CIT Group hopes to fix its balance sheet and turn itself around, but its plan may not save the company even if it can be executed.

The troubled lender to small and mid-sized companies, including many owned by buyout shops, launched a debt-exchange offer at the beginning of October in which it aims to reduce debt by at least $5.7 billion and avoid filing for bankruptcy. But for a company with $71 billion of assets supported by less than $3 billion of equity, that may not be enough extra capital, analysts said.

“We question whether CIT is improving its profile enough,” analysts at CreditSights said in a report dated Oct. 2. The reduced debt may appease regulators at the Federal Reserve, but would not likely allow the company to fund itself in the corporate bond market or achieve investment grade credit ratings, the report said.

Prior to the market’s collapse last year, CIT, which provides loans ranging from $20 million to $1 billion, was a pillar amid the mid-market LBO universe. According to Thomson Reuters LPC, the lender has provided capital to at least 175 sponsor-backed companies in the last three years.

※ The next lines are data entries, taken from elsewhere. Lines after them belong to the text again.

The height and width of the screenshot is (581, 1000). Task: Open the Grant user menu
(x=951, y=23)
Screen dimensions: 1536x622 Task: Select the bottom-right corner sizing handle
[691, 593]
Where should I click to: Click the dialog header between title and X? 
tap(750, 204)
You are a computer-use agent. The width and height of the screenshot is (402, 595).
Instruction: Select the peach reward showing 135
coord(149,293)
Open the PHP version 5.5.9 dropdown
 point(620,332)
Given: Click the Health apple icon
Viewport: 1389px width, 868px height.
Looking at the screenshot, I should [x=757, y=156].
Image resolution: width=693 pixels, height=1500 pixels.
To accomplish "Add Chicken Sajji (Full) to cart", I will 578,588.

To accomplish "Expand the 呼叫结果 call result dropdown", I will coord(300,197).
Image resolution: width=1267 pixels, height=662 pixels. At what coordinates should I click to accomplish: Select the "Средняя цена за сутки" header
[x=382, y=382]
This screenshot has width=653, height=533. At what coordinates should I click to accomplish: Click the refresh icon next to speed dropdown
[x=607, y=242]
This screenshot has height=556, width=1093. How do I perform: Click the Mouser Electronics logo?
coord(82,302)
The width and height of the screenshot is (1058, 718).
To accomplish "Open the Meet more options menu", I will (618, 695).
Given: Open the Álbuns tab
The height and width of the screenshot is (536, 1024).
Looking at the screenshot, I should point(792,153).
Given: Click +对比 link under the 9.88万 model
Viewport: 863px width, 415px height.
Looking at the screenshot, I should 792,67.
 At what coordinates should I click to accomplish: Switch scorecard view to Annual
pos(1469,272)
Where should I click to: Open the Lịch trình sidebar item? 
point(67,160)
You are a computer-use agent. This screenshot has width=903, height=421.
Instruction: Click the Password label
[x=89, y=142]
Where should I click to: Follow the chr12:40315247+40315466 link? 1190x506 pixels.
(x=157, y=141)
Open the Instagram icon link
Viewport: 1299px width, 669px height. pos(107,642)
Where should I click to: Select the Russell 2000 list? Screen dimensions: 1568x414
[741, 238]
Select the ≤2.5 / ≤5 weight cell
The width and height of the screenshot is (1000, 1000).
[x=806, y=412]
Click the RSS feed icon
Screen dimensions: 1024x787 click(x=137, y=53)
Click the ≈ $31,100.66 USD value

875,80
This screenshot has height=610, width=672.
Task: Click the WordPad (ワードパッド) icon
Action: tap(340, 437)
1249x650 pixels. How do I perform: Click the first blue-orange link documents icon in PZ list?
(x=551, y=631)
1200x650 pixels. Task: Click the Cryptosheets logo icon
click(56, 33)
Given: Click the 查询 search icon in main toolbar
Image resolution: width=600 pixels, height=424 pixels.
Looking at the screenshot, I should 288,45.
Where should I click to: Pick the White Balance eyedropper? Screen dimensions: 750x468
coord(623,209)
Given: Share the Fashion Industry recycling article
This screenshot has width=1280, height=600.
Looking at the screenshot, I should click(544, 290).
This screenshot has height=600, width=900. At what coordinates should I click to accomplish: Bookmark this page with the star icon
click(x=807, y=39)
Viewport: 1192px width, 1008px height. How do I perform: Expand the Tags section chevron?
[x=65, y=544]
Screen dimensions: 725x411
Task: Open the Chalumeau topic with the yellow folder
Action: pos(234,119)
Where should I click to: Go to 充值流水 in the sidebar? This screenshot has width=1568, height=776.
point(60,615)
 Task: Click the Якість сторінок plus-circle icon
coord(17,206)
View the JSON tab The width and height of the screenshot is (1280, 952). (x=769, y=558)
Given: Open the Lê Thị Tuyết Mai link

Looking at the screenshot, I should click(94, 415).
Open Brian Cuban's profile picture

CIT converted to a bank holding company in the fourth quarter of 2008 to qualify for U.S. government funds. In June, troubles became apparent when Standard & Poor’s cut its credit rating to junk status saying the commercial lender’s conversion to a bank holding company did not benefit its liquidity as much as expected. In July, shares of CIT tanked following the government’s decision not to provide bailout funds to the embattled lender.

Time is of the essence. The longer it takes CIT to turnaround, the harder it will be to wring the maximum return possible from its assets, and to win new business. The plan CIT has put forward, however, could take a long time to complete: The company hopes to fix its balance sheet, and then fund new business out of its bank 12 to 18 months later, an eternity in the financial world.

“In the meantime what happens in a plan like this is the balance sheet deteriorates,” said Ricardo Kleinbaum, trading sector specialist at BNP Paribas in New York.

Even executing the exchange could be difficult. The unsecured borrowers can swap their debt for new secured obligations. That puts them in a better spot than they are in now, but they will still be in a worse spot than the funds that gave the company a $3 billion loan over the summer, who have the first claim on a large pool of assets, noted Kevin Starke, senior analyst at CRT Capital Group.

Those lenders may increase the size of their loan, too, leaving less collateral for other bondholders. CIT said that holders of about $10 billion in debt have already indicated they will participate in the exchange or vote for the prepackaged bankruptcy.

“They need much more support than that,” Starke said. If the company does not receive enough interest in its debt exchange, it hopes to get enough support for a prepackaged bankruptcy, which requires less support to go through.

CIT is attempting to lure its short-term bondholders into participating in the exchange by offering a higher portion of new secured debt than it is offering longer-term debt holders. “Whether this goes through it will depend on the mix of holdings, and the front end versus the long end, and there are a lot of people with CDS that may have an interest in this not going through,” BNP Paribas’s Kleinbaum said.